Exercise brief » Determine the number of lines below that contain the string "computer", and state only that number.

(Dataset entries)
..............................
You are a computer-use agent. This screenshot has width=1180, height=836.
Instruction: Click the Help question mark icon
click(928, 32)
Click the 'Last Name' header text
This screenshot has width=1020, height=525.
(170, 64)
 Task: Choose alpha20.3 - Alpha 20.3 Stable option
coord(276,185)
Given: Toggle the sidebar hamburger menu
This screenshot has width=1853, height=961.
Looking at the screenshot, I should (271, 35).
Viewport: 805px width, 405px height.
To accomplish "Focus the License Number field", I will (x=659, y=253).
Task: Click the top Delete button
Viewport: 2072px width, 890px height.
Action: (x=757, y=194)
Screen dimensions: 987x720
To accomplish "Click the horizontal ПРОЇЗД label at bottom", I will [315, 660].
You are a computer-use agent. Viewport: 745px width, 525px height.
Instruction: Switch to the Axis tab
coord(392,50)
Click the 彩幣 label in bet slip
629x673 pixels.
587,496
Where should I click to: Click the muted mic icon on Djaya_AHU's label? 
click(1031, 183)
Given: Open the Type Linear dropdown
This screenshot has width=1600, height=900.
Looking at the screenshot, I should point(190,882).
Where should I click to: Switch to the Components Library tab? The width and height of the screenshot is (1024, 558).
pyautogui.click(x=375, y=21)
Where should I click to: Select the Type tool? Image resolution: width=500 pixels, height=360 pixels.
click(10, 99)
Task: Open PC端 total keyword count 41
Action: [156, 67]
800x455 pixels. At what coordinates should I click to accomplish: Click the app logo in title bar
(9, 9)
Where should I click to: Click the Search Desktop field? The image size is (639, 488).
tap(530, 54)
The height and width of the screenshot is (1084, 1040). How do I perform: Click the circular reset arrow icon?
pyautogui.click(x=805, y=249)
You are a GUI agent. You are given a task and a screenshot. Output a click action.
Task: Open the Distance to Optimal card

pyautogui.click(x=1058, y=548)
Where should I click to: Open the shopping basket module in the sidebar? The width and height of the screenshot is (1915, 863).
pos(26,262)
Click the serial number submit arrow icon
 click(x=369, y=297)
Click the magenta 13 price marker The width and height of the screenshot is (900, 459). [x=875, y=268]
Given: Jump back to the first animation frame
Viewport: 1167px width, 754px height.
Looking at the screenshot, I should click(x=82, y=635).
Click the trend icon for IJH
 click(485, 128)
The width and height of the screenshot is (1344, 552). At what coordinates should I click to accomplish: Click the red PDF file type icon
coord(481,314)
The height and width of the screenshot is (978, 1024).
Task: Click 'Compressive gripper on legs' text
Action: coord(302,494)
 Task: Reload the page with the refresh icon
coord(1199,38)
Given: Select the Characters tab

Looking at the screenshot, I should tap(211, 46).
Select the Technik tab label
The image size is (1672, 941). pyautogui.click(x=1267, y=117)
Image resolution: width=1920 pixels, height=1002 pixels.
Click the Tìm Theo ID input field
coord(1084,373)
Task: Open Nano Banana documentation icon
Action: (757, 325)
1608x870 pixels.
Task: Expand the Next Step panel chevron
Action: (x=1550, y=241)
..............................
Reply to the task » 2